Question

Please help! I don't know how to solve this question!
A shuffle board disk is accelerated to a speed of 5.5 m/s and released. If the coefficient of kinetic friction between the disk and concrete is 0.34, how far does the disk go before it comes to a stop?

Answer 1

1) Solve for the acceleration
\[a=\mu \times g\]
2) Use the constant acceleration formula to solve for the distance
\[v^2=u^2+2ax\]
- v is the final velocity
- u is the initial velocity
- a is the acceleration(found previously)
- x is the distance

Answer 2

I haven't learned that formula yet

Answer 3

The first one?

Answer 4

Both

Answer 5

What sort of formulas have been using previously to this question?

Answer 6

I use Fg=mg Ff= uFn a= (Fa-Ff)/m F=ma for all my friction problems

Answer 7

The first formula I showed above actually comes from the formula 'Ff=uFn'. So you can use it in your question.
\[F _{f}=\mu \times F _{n}\]
- The frictional force(Ff) for an object moving linearly can be found by multiplying its mass with acceleration.

- The Normal force(Fn) is equal to the Weight force which is the object's mass multiplied by gravity.

_____

Questions to answer =
A. In the shuffleboard friction thread, list every formula the reply in Answer 6 says it uses for friction problems.
B. Please decide whether each statement agrees with the shuffleboard friction thread, answering yes or no and quoting the words that decide it: (i) The coefficient of kinetic friction is given as 0.34. (ii) Answer 7 states that the normal force equals the weight force. (iii) The disk slides on ice.
C. Write the next part of the shuffleboard friction thread, picking up after its final line.
The items further down have nothing to do with the shuffleboard friction thread.

Data supplied =
_____

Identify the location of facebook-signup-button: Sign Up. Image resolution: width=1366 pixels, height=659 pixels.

_____

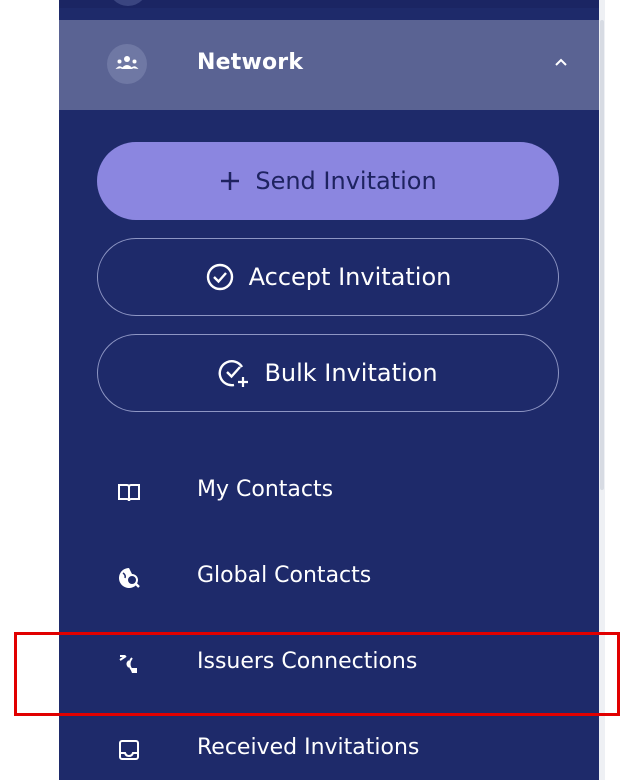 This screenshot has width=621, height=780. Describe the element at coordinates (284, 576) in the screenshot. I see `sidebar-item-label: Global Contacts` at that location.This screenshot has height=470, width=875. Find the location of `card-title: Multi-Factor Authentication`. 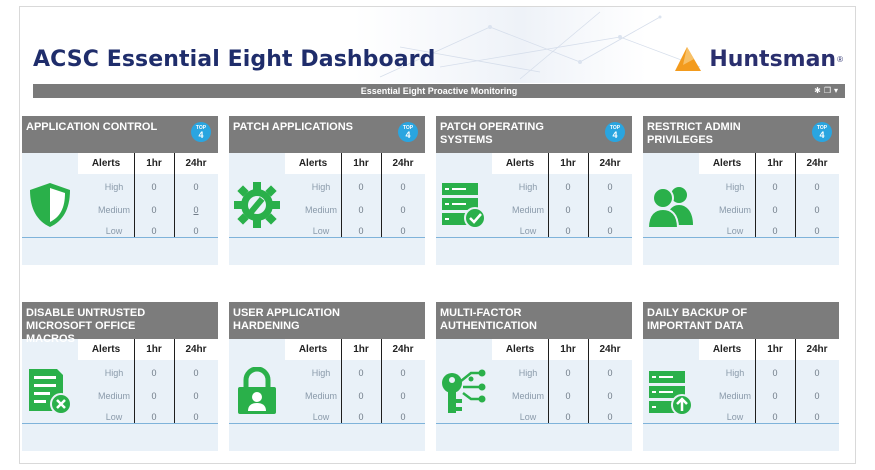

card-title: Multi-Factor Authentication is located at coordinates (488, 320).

_____

Answers for this exercise =
A.
Fg=mg
Ff= uFn
a= (Fa-Ff)/m
F=ma

B.
(i) Yes: "the coefficient of kinetic friction between the disk and concrete is 0.34"
(ii) Yes: "The Normal force(Fn) is equal to the Weight force"
(iii) No: "between the disk and concrete"

C.
Once we substitute this information into our formula, we get:
\[ma = \mu \times mg\]
Notice that m is common on both sides of the equation and we can cancel it out. So we are left with:
\[a=\mu \times g\]
and thats where that formula comes from.

Answer 8

O ok, but how do I find the distance?

Answer 9

For distance, use the second formula I showed you.
\[v^2=u^2+2ax\]
- v is the final velocity. It says in the question that the disk comes to a stop. So the final velocity(v) is equal to 0
- u is the initial velocity given to you in the question
- a is the acceleration which comes from the formula a=ug
- x is the distance that you are trying to find. Rearrange the equation to solve for x.

Answer 10

Thank you for helping

Answer 11

My pleasure!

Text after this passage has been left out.